4. Alice attends a prestigious private school in New York City called Belvedere, and as an adult, she works in the school’s admissions office. How does Straub characterize Belvedere? How does she use the setting to explore social class, status, and wealth?
5. Discuss Alice’s relationship with Tommy Joffey. How does she feel about him when she’s sixteen versus when she’s forty? What does time travel reveal to Alice that she might not otherwise have learned?
6. On pages 108–9, Straub writes, “What a very long time one had to be an adult, after rushing through childhood and adolescence.” Emily and Melinda are Alice’s coworkers at Belvedere—one younger than Alice and just starting out in the world, and one approaching retirement. How do these two adult characters reflect Alice’s understanding of differences between generations?
7. Sam and Alice are best friends in both their sixteen-year-old and forty-year-old iterations. Compare and contrast their friendship in these two eras. What notable shifts did you identify? What does Alice learn from her teenage self about the kind of friendship she wants with Sam as she enters her fortieth year?
8. This Time Tomorrow is also an ode to New York City. On page 93, Straub writes, “New York City [was like] a snake shedding its skin in bits and pieces, so slowly that by the time the snake was brand new, no one would notice.” How does the novel use the city to reflect on larger ideas about change versus stasis?
9. As an adult, Alice understands she hasn’t done all the things she planned when she was young. She always assumed that her father, Leonard, was the successful one, until she realizes that he “was afraid, too, and happier to stay close to what had worked, rather than risk it all on something new” (p. 132).
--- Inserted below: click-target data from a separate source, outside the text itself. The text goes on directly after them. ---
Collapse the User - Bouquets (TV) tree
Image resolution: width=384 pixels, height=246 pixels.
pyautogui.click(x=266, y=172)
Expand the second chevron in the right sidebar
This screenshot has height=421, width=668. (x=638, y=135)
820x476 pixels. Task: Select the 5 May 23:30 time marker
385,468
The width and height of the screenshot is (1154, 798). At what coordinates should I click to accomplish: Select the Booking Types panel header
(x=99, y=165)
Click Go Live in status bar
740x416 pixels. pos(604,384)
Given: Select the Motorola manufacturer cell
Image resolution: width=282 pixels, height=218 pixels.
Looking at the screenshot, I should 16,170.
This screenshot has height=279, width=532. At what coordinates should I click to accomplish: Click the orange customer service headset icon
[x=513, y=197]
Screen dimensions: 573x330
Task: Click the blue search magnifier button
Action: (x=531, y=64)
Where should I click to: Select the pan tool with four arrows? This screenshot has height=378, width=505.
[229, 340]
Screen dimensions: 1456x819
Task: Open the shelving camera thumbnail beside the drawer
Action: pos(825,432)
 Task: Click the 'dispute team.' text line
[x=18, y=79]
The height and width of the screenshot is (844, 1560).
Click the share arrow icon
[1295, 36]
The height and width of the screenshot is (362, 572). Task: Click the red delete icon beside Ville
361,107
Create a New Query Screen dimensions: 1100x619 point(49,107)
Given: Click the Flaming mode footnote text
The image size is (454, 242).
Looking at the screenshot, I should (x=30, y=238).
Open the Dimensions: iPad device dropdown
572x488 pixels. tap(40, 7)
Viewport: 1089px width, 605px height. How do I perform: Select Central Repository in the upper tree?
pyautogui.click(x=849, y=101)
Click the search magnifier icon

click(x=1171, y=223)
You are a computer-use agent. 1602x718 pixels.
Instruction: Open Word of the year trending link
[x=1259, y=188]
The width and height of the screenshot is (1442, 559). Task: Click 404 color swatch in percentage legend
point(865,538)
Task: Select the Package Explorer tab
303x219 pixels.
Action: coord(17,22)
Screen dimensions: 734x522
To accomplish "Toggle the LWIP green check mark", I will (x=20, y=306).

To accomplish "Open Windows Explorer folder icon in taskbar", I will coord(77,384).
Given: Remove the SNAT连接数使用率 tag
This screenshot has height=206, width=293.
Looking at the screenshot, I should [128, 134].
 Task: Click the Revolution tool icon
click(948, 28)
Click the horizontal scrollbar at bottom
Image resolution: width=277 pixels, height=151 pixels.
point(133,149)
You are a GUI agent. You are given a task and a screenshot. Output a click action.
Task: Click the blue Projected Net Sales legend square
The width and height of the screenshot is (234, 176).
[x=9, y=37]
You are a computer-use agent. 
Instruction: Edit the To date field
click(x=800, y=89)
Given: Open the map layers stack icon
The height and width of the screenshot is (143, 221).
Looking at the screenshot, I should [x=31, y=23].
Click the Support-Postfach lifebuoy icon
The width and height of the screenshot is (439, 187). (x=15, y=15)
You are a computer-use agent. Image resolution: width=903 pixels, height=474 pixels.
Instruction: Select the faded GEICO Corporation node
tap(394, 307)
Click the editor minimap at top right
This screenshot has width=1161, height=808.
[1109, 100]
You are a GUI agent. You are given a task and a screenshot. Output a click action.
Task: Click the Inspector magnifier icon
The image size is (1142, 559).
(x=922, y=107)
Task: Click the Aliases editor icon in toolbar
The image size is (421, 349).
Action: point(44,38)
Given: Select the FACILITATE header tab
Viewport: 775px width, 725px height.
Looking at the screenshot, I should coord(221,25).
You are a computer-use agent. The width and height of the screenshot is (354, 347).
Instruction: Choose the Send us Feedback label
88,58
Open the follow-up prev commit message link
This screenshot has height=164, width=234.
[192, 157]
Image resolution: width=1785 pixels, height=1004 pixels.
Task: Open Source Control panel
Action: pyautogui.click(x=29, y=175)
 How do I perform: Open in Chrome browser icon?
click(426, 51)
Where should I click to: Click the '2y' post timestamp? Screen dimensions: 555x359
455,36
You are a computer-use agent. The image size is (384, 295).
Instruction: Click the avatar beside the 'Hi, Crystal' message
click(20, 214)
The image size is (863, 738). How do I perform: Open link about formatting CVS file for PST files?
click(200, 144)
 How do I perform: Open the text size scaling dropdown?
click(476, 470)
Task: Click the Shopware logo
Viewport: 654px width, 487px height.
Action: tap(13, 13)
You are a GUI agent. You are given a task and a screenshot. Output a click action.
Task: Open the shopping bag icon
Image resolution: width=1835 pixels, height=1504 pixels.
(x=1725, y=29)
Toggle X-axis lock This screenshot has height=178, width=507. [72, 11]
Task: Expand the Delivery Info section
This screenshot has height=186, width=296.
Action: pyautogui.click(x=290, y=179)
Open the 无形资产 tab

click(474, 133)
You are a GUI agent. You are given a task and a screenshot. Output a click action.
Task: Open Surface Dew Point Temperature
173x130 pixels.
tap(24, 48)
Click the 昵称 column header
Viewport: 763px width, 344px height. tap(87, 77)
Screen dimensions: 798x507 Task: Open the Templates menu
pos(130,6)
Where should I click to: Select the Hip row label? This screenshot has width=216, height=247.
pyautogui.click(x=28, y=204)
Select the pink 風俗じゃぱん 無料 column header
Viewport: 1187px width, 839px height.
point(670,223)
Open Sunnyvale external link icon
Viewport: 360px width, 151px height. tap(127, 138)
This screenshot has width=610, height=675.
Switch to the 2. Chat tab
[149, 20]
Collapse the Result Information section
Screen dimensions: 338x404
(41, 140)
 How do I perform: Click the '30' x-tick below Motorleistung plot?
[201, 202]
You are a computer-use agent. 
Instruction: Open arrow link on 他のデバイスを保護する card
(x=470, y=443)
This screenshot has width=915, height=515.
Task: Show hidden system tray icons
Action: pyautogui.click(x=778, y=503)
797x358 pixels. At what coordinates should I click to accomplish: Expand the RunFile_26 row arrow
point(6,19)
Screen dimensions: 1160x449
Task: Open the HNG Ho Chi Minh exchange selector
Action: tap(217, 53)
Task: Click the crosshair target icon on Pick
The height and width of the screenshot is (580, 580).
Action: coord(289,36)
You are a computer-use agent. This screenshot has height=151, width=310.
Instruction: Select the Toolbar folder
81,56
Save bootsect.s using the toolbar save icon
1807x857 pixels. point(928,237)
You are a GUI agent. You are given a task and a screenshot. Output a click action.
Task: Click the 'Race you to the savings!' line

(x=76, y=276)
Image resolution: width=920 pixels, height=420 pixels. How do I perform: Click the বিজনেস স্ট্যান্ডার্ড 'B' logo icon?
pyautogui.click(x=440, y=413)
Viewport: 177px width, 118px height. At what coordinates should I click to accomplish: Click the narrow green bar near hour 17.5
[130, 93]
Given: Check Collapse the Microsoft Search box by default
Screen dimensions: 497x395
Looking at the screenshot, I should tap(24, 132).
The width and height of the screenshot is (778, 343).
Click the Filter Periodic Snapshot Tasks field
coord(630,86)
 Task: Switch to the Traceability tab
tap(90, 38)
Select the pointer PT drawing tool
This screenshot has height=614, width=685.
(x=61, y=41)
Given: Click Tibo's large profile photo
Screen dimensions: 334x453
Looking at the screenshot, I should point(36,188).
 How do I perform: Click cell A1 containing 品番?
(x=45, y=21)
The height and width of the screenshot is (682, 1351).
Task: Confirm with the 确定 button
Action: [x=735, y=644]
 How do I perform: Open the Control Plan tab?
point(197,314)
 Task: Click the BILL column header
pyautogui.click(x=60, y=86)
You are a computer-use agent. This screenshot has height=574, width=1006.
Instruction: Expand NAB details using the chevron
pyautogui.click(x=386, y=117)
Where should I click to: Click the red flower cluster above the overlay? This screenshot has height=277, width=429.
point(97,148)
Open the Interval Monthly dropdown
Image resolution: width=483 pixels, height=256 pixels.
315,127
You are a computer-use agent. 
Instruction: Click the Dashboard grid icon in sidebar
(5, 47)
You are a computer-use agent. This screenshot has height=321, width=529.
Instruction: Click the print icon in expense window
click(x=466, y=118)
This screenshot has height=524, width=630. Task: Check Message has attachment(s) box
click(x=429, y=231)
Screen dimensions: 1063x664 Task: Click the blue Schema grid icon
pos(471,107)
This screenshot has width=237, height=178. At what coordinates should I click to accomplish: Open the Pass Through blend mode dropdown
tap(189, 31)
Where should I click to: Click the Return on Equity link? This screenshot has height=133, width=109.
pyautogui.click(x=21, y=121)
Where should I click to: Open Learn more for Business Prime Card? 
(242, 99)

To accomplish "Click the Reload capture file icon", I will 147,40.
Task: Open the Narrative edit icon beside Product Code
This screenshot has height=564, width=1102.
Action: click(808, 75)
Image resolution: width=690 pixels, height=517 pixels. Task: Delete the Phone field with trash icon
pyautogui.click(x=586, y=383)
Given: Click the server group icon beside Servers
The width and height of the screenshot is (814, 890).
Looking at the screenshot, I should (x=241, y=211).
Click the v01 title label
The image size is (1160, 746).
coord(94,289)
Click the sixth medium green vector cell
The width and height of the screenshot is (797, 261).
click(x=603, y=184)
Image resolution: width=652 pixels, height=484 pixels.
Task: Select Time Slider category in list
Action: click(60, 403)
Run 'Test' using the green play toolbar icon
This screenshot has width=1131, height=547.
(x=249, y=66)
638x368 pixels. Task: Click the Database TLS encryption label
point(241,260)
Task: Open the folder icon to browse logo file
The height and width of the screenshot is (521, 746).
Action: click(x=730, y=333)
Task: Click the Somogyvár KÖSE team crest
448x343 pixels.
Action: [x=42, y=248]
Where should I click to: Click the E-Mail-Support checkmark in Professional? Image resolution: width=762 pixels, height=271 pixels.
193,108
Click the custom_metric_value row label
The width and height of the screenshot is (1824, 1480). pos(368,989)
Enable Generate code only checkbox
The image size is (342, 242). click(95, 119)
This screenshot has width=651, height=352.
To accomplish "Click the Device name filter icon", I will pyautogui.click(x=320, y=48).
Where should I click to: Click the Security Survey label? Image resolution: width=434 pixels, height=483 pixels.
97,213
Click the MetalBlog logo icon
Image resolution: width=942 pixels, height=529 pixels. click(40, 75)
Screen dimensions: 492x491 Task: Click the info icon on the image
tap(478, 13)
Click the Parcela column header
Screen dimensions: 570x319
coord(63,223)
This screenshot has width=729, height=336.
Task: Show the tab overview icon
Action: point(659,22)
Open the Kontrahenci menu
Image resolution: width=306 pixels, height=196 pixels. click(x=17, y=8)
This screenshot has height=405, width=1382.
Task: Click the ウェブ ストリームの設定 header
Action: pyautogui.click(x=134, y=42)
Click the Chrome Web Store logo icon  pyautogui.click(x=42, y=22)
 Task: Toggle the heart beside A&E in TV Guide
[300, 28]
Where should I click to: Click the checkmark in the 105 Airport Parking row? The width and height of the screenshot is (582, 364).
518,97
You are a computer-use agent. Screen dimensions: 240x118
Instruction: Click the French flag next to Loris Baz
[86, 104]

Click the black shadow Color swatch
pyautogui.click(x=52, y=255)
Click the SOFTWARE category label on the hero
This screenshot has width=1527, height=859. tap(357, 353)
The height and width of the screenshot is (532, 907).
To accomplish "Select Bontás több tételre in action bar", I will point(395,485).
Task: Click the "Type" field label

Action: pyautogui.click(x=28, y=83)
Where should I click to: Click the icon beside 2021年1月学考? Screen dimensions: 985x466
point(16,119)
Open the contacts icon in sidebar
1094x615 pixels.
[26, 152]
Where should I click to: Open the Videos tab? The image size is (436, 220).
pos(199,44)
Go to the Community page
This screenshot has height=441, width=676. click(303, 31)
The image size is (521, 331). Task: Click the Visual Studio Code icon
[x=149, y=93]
What is Straub saying about fear and ambition? About action versus passivity? How do Alice’s and Leonard’s attitudes toward these ideas change?
10. When Alice visits the psychic on the day after her fortieth birthday, she asks, “How do I know if I’m living the right life?” (p. 231). What answers does Alice come to by the end of the novel?
11. If you could take a vacation to your past, what day would you choose to relive? Is there anything that you would do differently? In what ways did This Time Tomorrow make you reflect on time and how you spend it?